- _Text passage_
· · · · · · ·

This architecture is essentially the same as the initial proposal except that each of the larger filters is preceded by a $1 \times 1$ convolution. These  $1 \times 1$ convolutions act as a dimension reduction tool in the channel dimension, leaving the spatial dimension untouched. The idea is that the important cross channel information will be captured without explicitly keeping every channel. Once the channel dimension reduction has been performed, these results feed into the larger filters which will capture both spatial and channel correlations. The $1 \times 1$ filters also have ReLU activation functions which introduce additional non-linearities into the system.

Put simply in [1]:

One of the main beneficial aspects of this architecture is that it allows for increasing the number of units at each stage significantly without an uncontrolled blow-up in computational complexity. The ubiquitous use of dimension reduction allows for shielding the large number of input filters of the last stage to the next layer, first reducing their dimension before convolving over them with a large patch size. Another practically useful aspect of this design is that it aligns with the intuition that visual information should be processed at various scales and then aggregated so that the next stage can abstract features from different scales simultaneously.

### Inception v2/3

A key realisation of the earlier iterations of Inception was that the improved performance compared to its peers was driven by dimensionality reduction using the $1 \times 1$ filters. This has a natural interpretation in computer vision; as the authors put it [2]:

In a vision network, it is expected that the outputs of near-by activations are highly correlated. Therefore, we can expect that their activations can be reduced before aggregation and that this should result in similarly expressive local representations.

With reducing computational complexity in mind (hence the number of parameters in the network) the authors sought a way to keep the power of the larger filters, but reduce how expensive the operations involving them were. Thus they investigated replacing the larger filters with a multi-layer network that has the same input/output size but less parameters.

Figure 3: Replacing a $5 \times 5$ filter with a network of $3 \times 3$ and a $1 \times 1$ filter.

· · · · · · ·

- _To do_
Carry the Inception architecture passage forward from its last line, the Figure 3 caption. The items that follow are unrelated to the Inception architecture passage.

· · · · · · ·

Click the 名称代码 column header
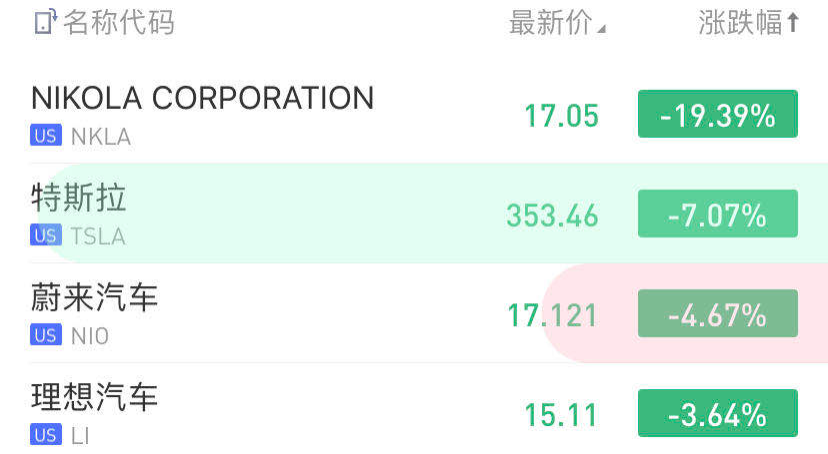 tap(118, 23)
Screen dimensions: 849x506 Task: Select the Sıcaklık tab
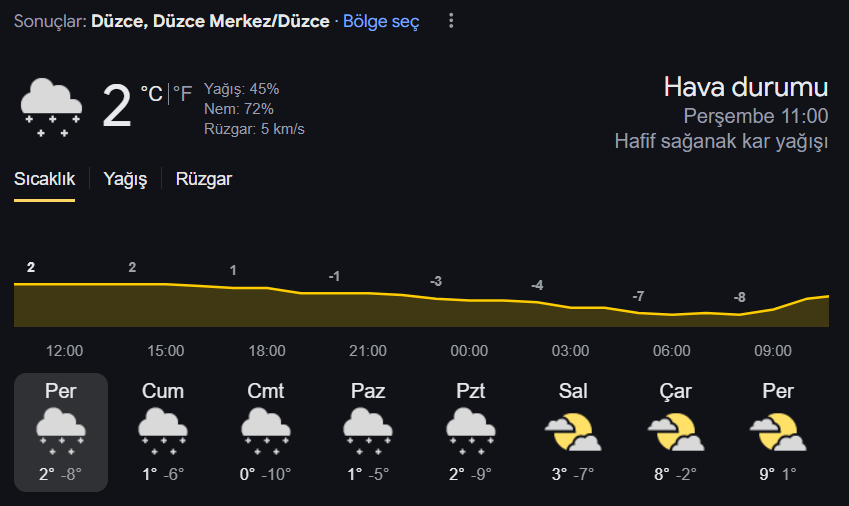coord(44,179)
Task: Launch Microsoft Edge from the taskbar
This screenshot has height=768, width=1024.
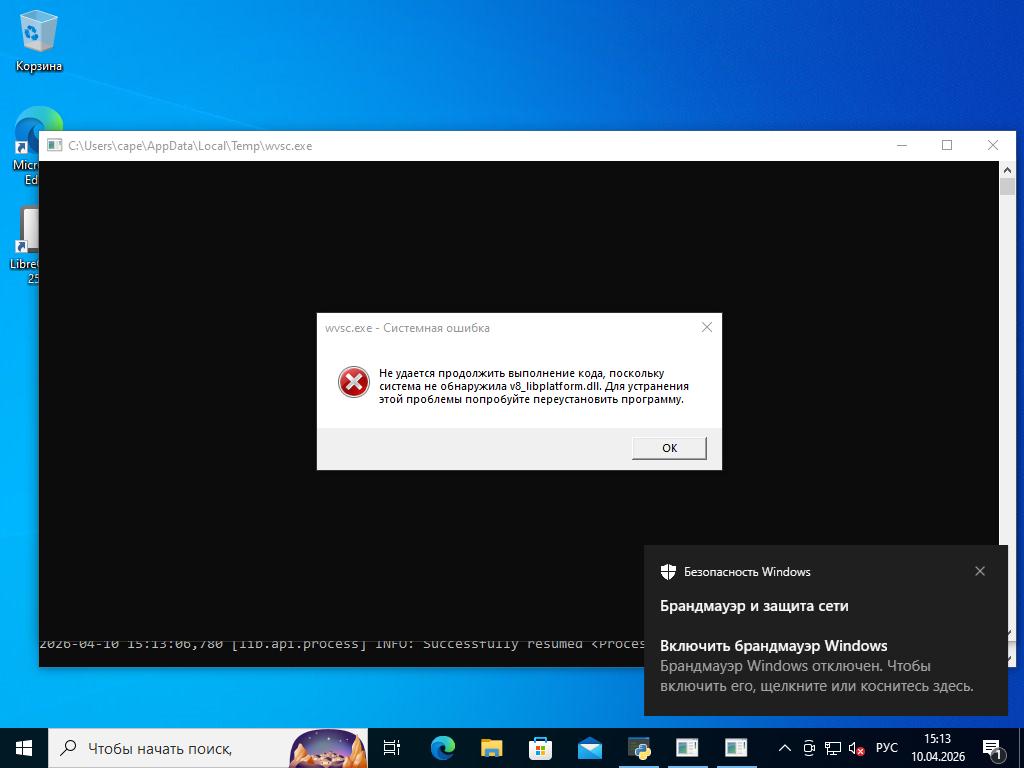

· · · · · · ·

- _Reply_
Thus the inception module now looks like
Figure 4: Inception module where each $5 \times 5$ filter has been replaced by two $3 \times 3$ filters.

This replacement results in a 28% saving in computational efficiency [2]. Inception v2 and v3 share the same inception module architecture, the different arises in differences in training - namely batch normalization of the fully connected layer of the auxiliary classifier.

### Transfer Learning

Now that we have a (very) high level understanding of the architecture of Inception v3, let's talk about transfer learning.

Given how computationally expensive it is to train a CNN from scratch - a task which can take months - we can use the results of a pre-trained CNN to do the feature extraction for us. The idea is that the generic features of an image (edges, shapes, etc) which are captured in the early layers of the CNN are common to most images. That is, we can utilise a CNN that has been trained for a specific task on millions of images to do the feature extraction for our image recognition task.

We then strip the CNN of the final fully connected layer (which feeds to the softmax classifier) and replace it with a fully connected layer built for our own task and train that. There are several approaches to transfer learning which are dependent on the task, such as we can use the pre-trained CNN as a feature extractor as detailed above, or we can use it as a starting point and retrain the weights in the convolutional layers. The amount of training data you have for your task and the details of the task will generally dictate the approach. See [3] for a detailed study on transfer learning.

The pre-trained CNN we'll be utilising an Inception v3 network as described above, trained on the ImageNet 2012 dataset which contained 1.2million images and 1000 categories.

### Implementation

Thankfully Google had the foresight to make it dead easy to perform the aforementioned transfer learning using Tensorflow.
For my training images, I utilised the work done in [4] which provided around 350 hotdog images and around 50 not hotdog (notdog) images. We then utilise the script retrain.py which we'll pass parameters to from the terminal.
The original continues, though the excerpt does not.